§ REQUIRED WORK
The answer should consist of the full listing below, repeated exactly and free of pictures.

§ INPUT FOR THIS TASK
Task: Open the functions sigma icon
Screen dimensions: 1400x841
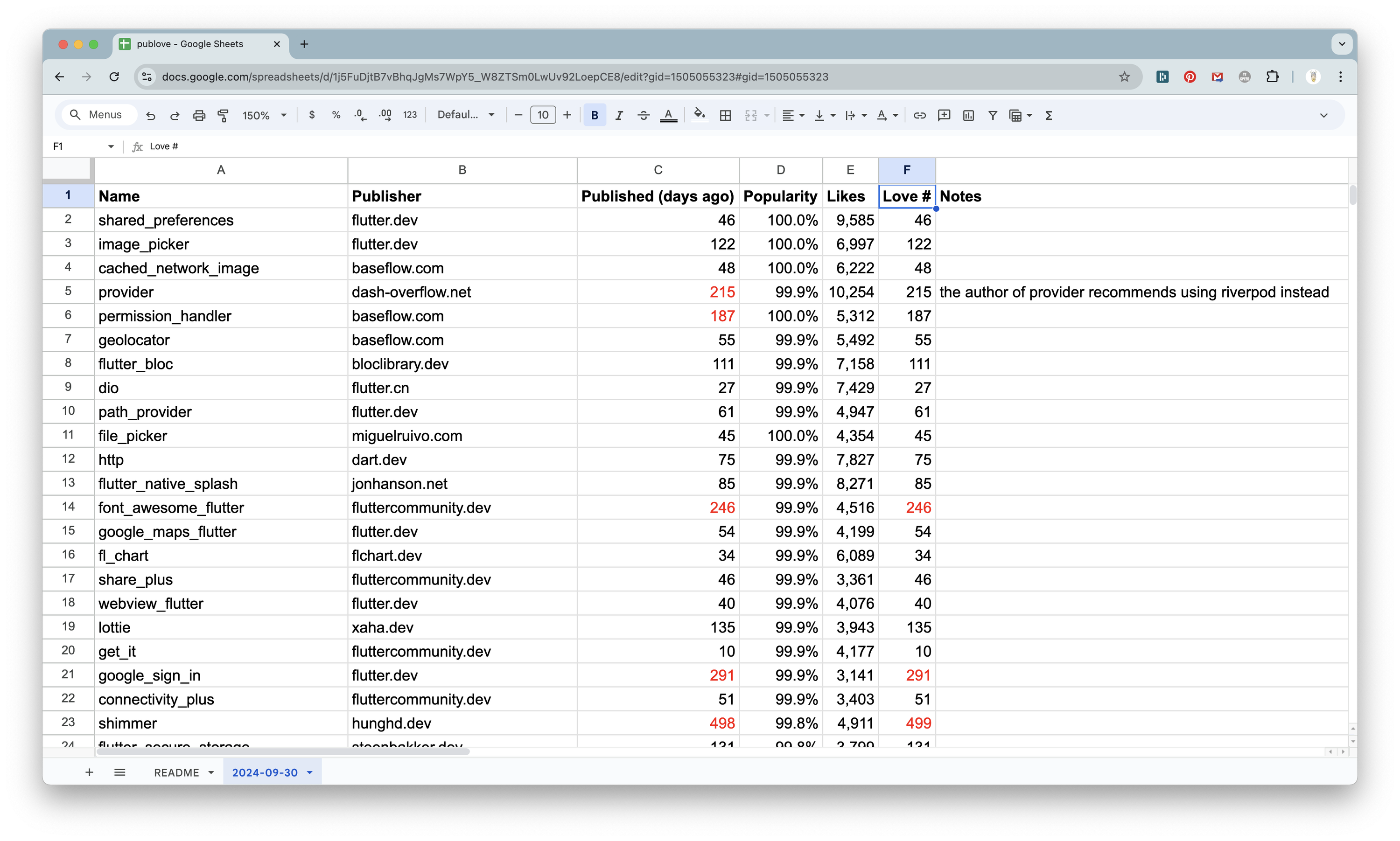Action: click(x=1049, y=116)
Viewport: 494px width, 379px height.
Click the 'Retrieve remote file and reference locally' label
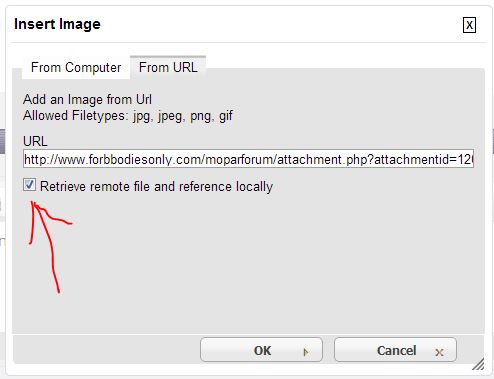tap(156, 186)
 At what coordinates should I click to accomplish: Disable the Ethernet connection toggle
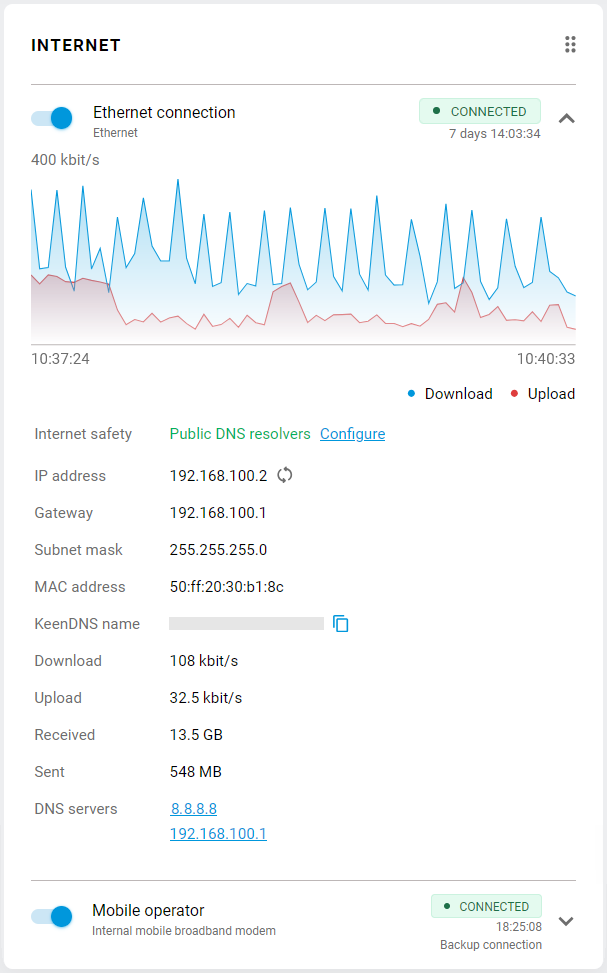(50, 118)
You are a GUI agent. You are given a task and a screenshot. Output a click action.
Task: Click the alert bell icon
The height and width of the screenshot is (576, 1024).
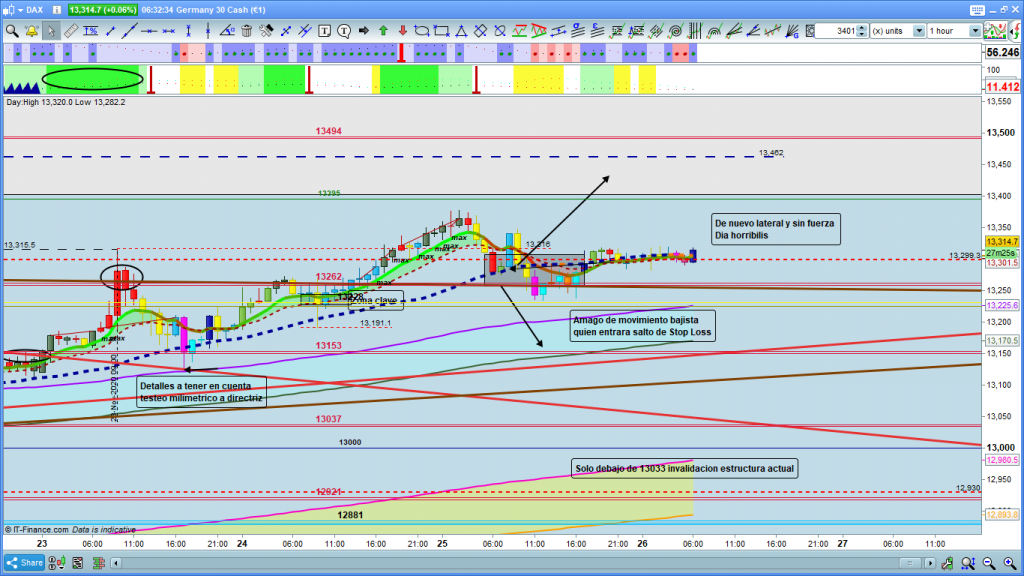click(x=31, y=31)
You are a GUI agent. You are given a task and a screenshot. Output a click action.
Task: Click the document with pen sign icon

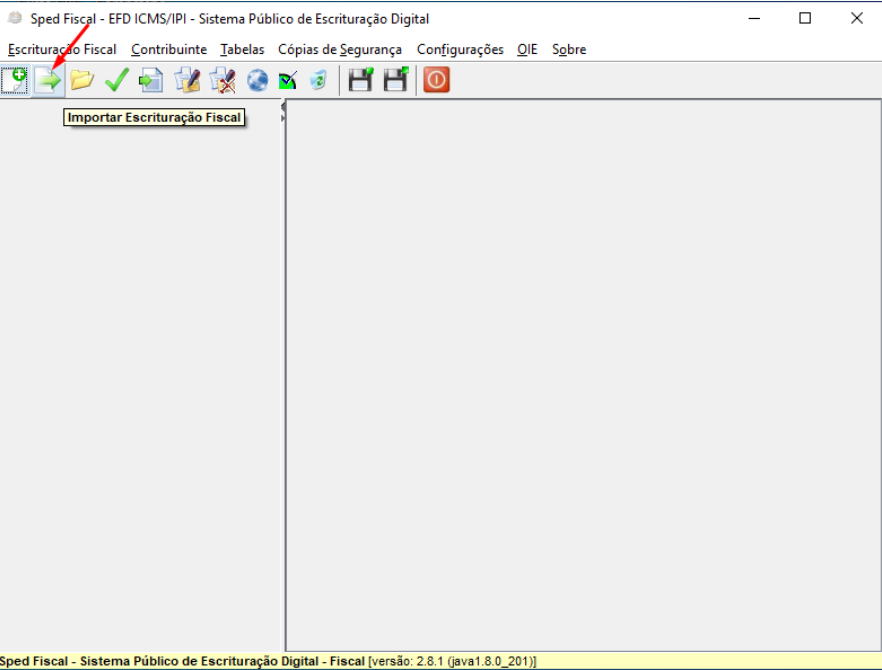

§ RESULT OF THIS TASK
Task: Open the functions sigma icon
Screen dimensions: 1400x841
Action: click(x=1049, y=116)
Viewport: 494px width, 379px height.
Click the 'Retrieve remote file and reference locally' label
tap(156, 186)
 At what coordinates should I click to accomplish: Disable the Ethernet connection toggle
(50, 118)
You are a GUI agent. You are given a task and a screenshot. Output a click action.
Task: Click the alert bell icon
The height and width of the screenshot is (576, 1024).
click(x=31, y=31)
You are a GUI agent. You are given a task and a screenshot. Output a click action.
Task: Click the document with pen sign icon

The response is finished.